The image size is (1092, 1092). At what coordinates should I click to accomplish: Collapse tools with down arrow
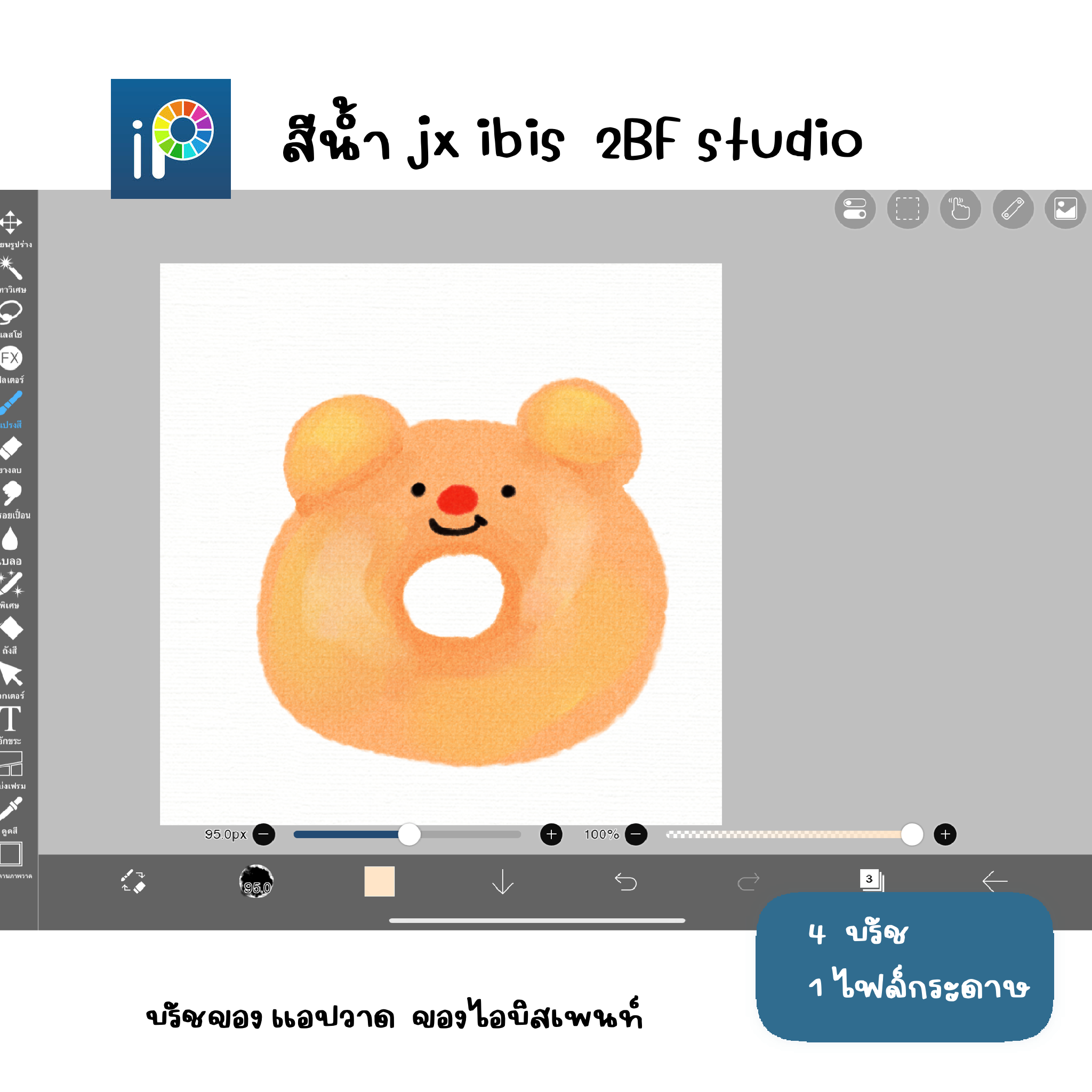[502, 881]
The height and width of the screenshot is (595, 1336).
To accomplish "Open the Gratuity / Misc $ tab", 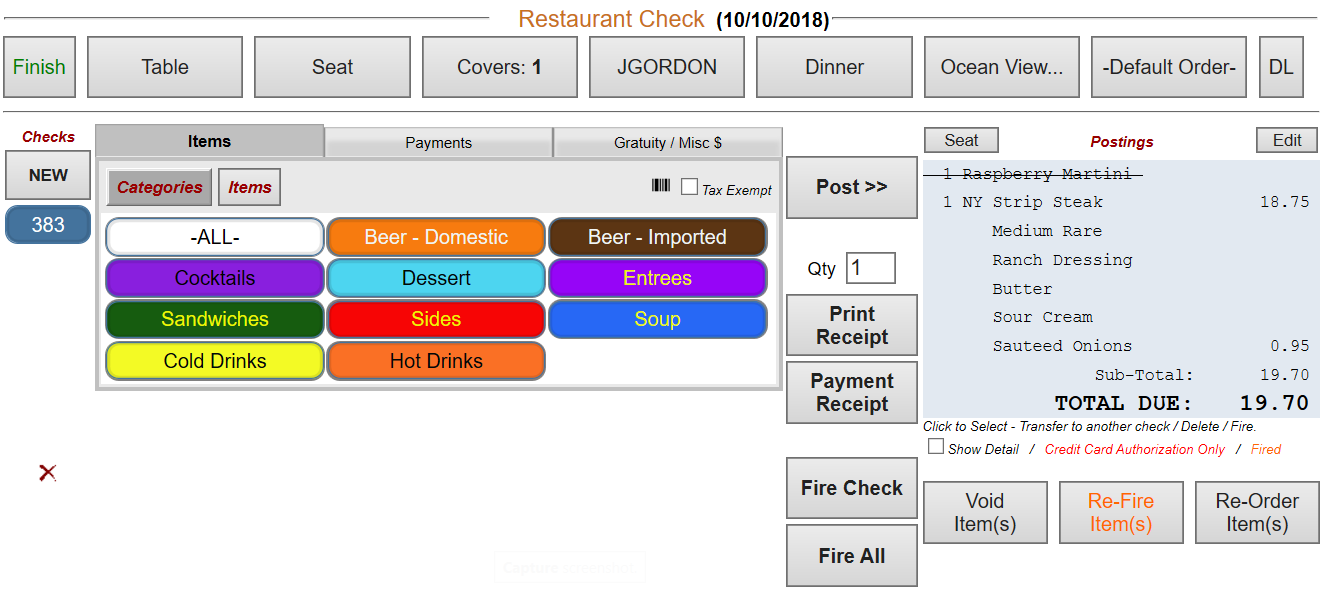I will point(667,143).
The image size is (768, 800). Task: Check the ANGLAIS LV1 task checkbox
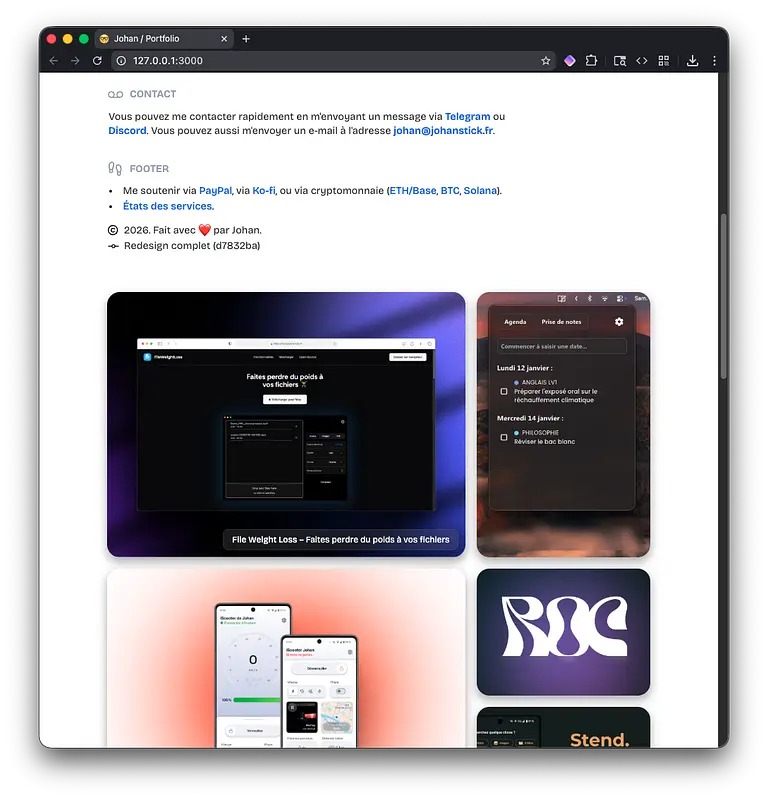click(504, 392)
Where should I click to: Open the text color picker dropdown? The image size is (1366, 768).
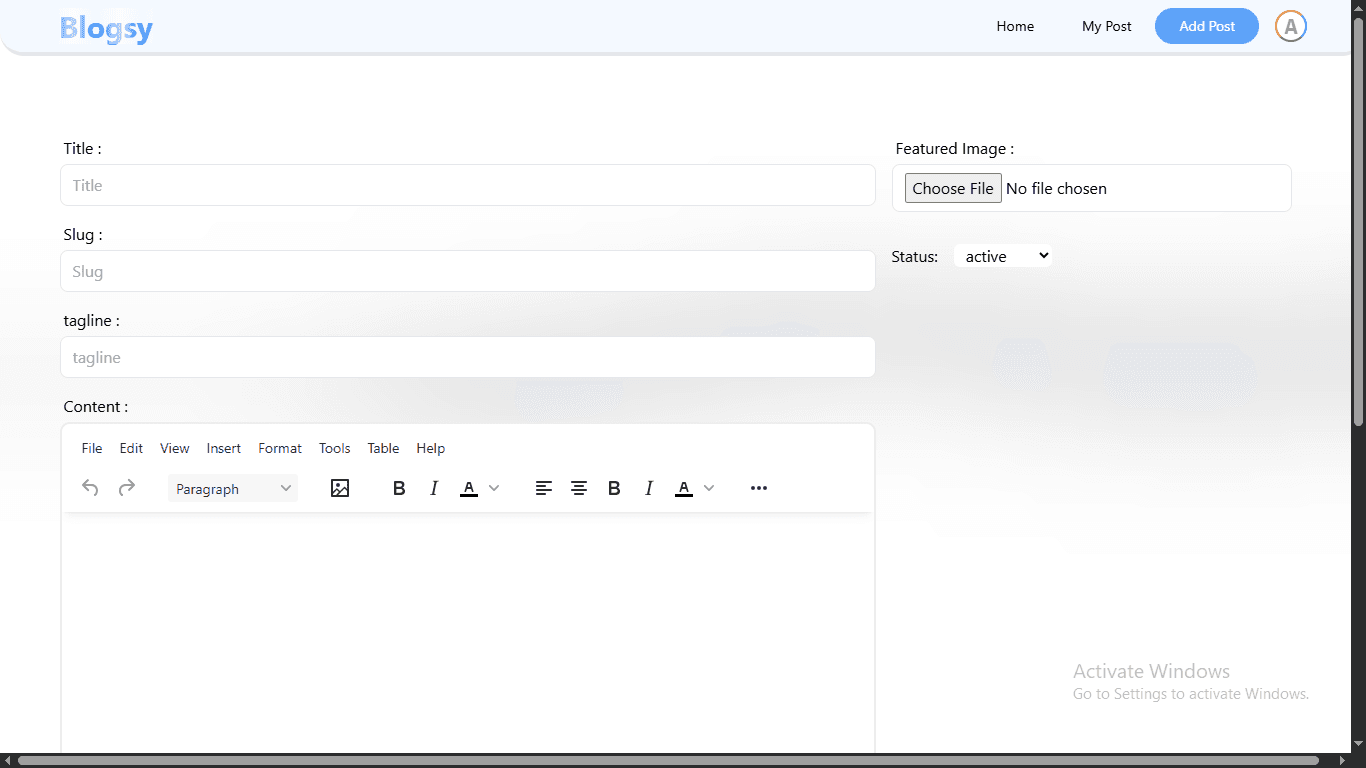[x=493, y=489]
☆ ☆ ☆ ☆ ☆ ☆ ☆
WRITTEN TASK:
In the records, take the lines starting with the line that contains "The image size is (768, 800)." and running through the end of the records. Write them out again with "dropdown" switched to "drop-down menu", change nothing else, and leave out the pictures.

CORRECT RESPONSE:
The image size is (768, 800). Task: Check the ANGLAIS LV1 task checkbox
click(504, 392)
Where should I click to: Open the text color picker drop-down menu? The image size is (1366, 768).
[x=493, y=489]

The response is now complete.